Playing. The Little Orchard avec Child! Using some definite House Rules. Also being Someone With Long Arms for various self-directed play. I continue to be told Many Numberblocks Facts. :)
Eating. I put in an order with Cocoa Loco, maker of My Favourite Chocolate For A While Now, for the purposes of A Convenient Present; I also acquired, because Why Not, a single brownie portion and the cocoa nibs & hazelnut bar. I'm not sure I think the cocoa nibs particularly enhance the experience but I do like the Good Dark Chocolate With Hazelnuts of it all; I think I prefer My Default Brownie Recipe to their brownie BUT I also think that having a bag-safe well-wrappped calorie-dense food was extremely valuable in the context of some of this week's more questionable adventures, and I did enjoy it a great deal while I was, you know, inhaling it.
Exploring. BIG HECKIN BIKE RIDE. Many fewer birds along the canal than last time I did that route (on an unseasonably warm day in April); extremely excited to confirm that Walthamstow Wetlands is Within Scope for a trip At Some Point, though possibly not until it's warmer again.
And then today I learned of the existence of and attended an event at the London LGBTQ+ Community Centre, just across the bridge from Blackfriars, which they blurb as "The London LGBTQ+ Community Centre is a sober, intersectional community centre and café where all LGBTQ+ people are welcome, supported, can build connections and can flourish." They have comfy sofas and a permanent clothes swap and a wee library and a very large bookshelf full of boardgames, and a whole bunch of structured social groups as well as walk-ins. I am charmed, I am pleased with my purchases (including MORE BULLSHIT CERAMICS), and I... am contemplating maybe actually getting myself out to some more of their events, not just when I have a friend visiting from abroad who suggested Attending A Market.

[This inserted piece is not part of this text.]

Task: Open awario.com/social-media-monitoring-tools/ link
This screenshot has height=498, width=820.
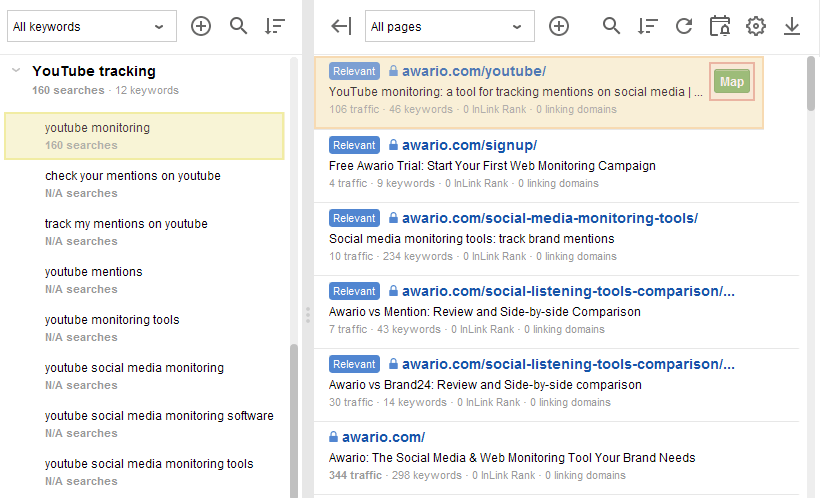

On my way out the door to a vigil for last night's mass casualty incident; today is also the thirteenth anniversary of the Sandy Hook shooting, and there was an antisemitic mass shooting in Bondi Beach, Australia yesterday.
I do not know how I am going to get through this vigil and come home and light my chanukiyah, with its engraving, More life. The great work begins.
ETA: Ran into some coworkers at the extremely well-attended vigil and they came home with me to light the chanukiyah, and that helped.
Last week's bread held out fairly well until it did a variety of mould-related activity. There were still some rolls left, fortunately.
Friday night supper: Gujerati khichchari (with cashew nuts) which I do not seem to have made for absolute yonks.
Saturday breakfast rolls: brown grated apple: Light Spelt flour, molasses, a touch of ginger (this didn't really come through, probably overpowered by the molasses): rose like absolute whoah.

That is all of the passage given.